EXERCISE INSTRUCTIONS: Return an exact copy of the lines from the one holding "Where should I" to the end of the data, including both the starting and final lines. Leave the pictures out.

------------------------------------------------

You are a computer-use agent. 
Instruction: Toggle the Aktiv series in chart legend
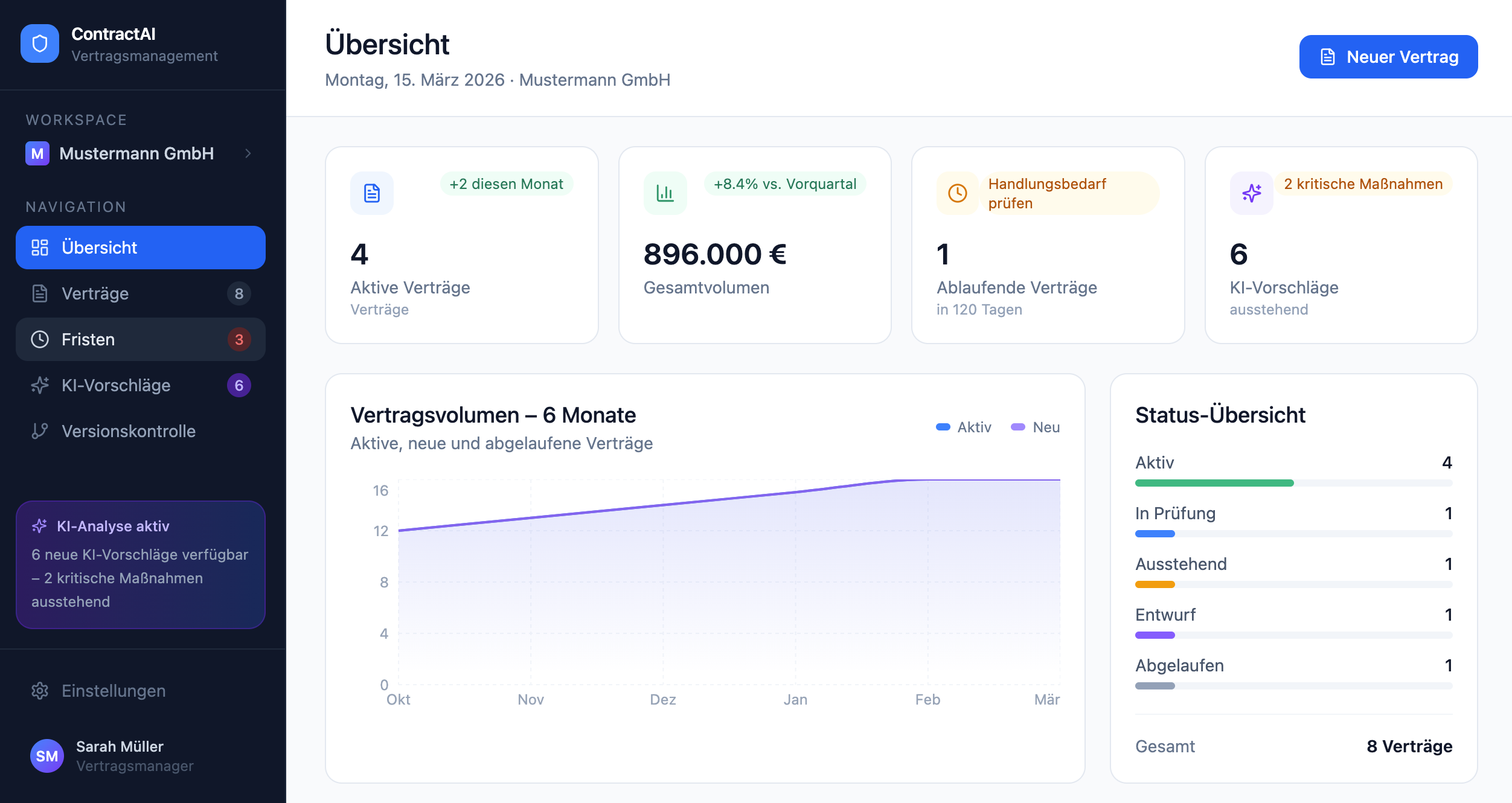click(964, 427)
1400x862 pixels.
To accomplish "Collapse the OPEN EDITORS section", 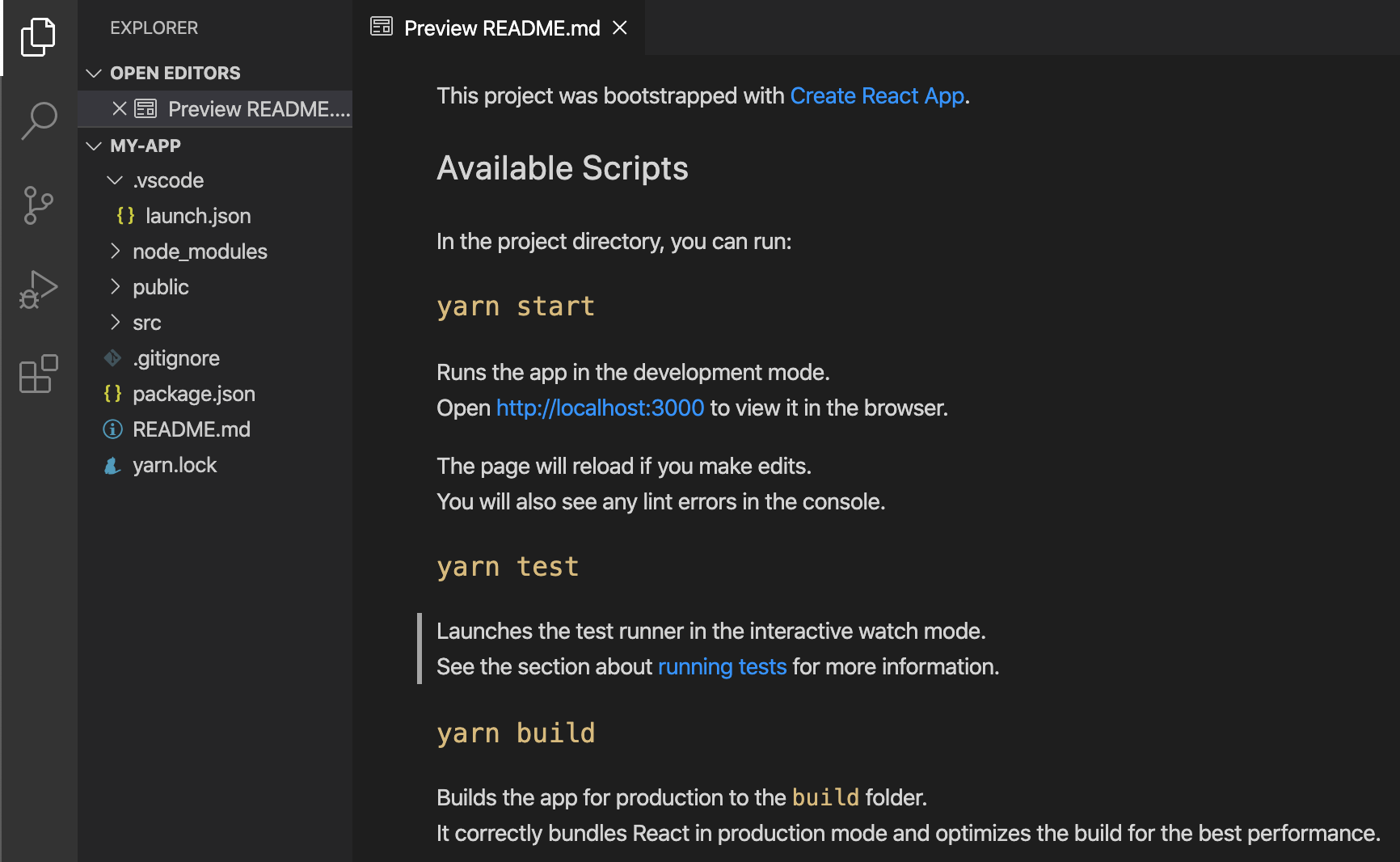I will click(x=93, y=72).
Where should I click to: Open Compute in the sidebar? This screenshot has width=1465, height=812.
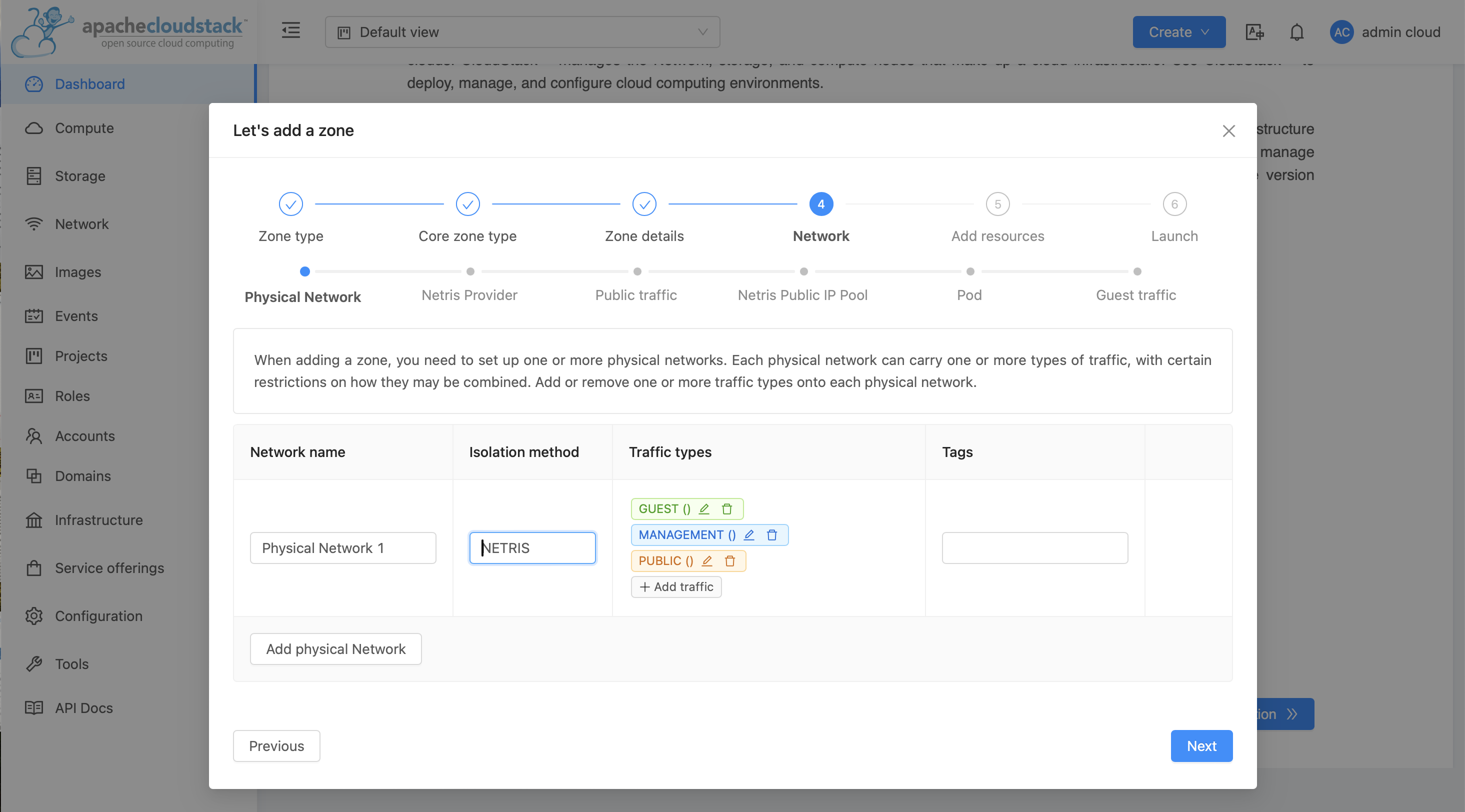coord(84,128)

------------------------------------------------

FINAL ANSWER:
Where should I click to: Open Compute in the sidebar? This screenshot has width=1465, height=812.
coord(84,128)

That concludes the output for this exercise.